Version 6.1.2
I'm attempting to parse timestamps from various logsources using the date filter.
Due to it being multiple logsources with very similar timestamp formats(think 2018/03/14 vs 2018/14/03)
I wanted to define a field for specific logsources that included the expected timestamp format.

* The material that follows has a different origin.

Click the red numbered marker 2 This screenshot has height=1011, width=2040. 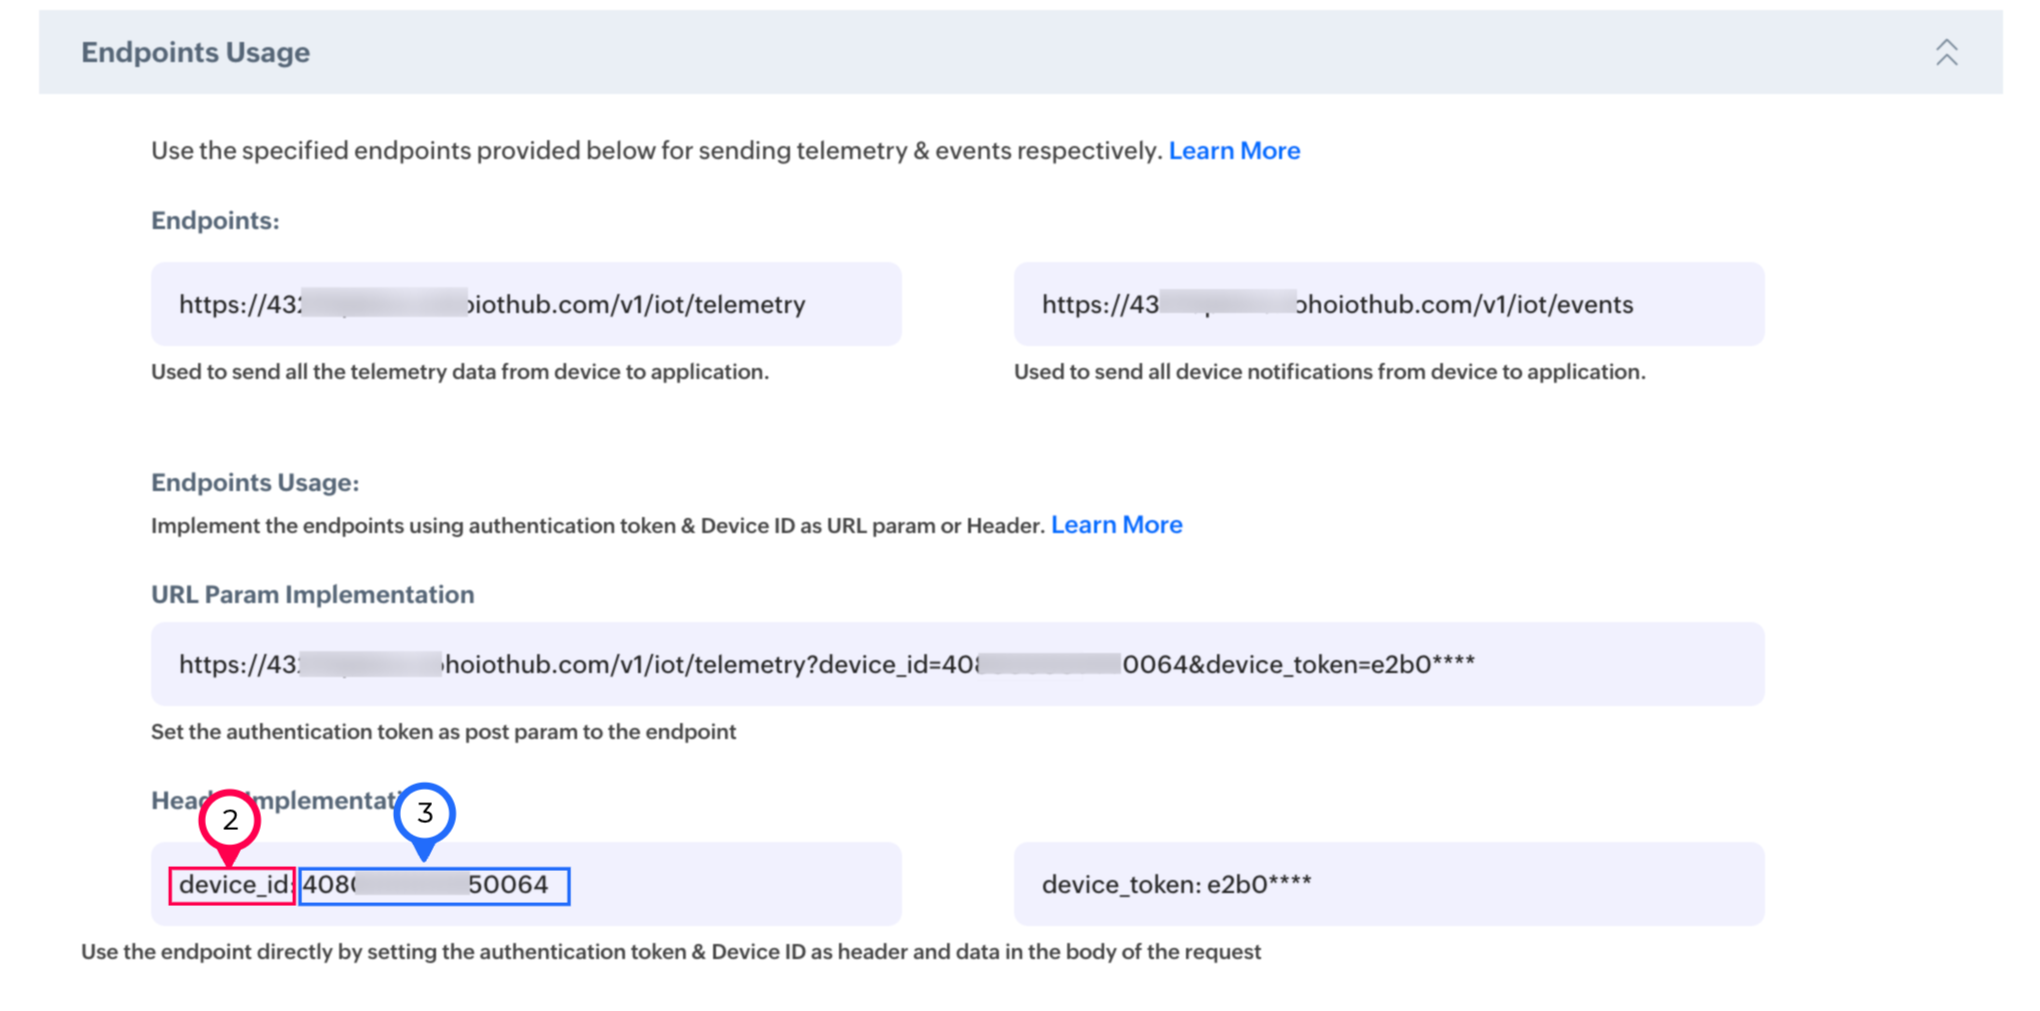pos(230,820)
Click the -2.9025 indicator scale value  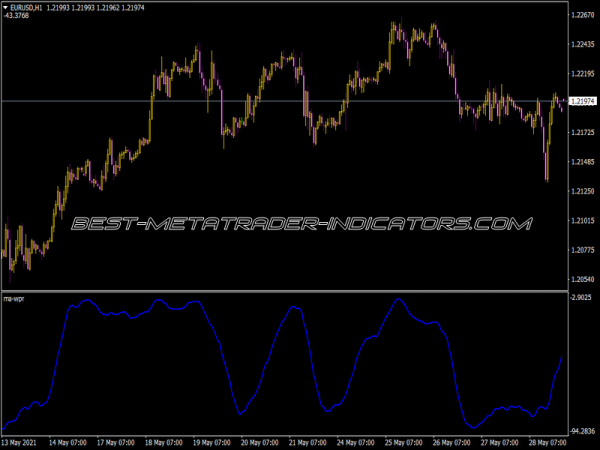click(582, 299)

excerpt from the filters where the field is set, here for Cisco asa timestamp format
mutate {
add_field => {"[@metadata][timeFormat]" => "MMM dd HH:mm:ss"}
replace => {"[@metadata][timeZone]" => "America/Chicago"}
}
and later on, the date filter where i thought i could use the field [@metadata][timeFormat] set earlier.
date {
locale => "en"
timezone => "%{[@metadata][timeZone]}"
match => [ "timestamp", "%{[@metadata][timeFormat]}" ]
target => "timestamp"
}
this fails with
:exception=>"Java::JavaLang::IllegalArgumentException
:message=>"Illegal pattern component: t"
after searching around for it i guess this means that it attempted to use the string "%{[@metadata][timeFormat]}" as the format and at the first t in metadata it failed.
If i use
match => [ "timestamp", "MMM dd HH:mm:ss" ]
It works fine and logstash does not complain.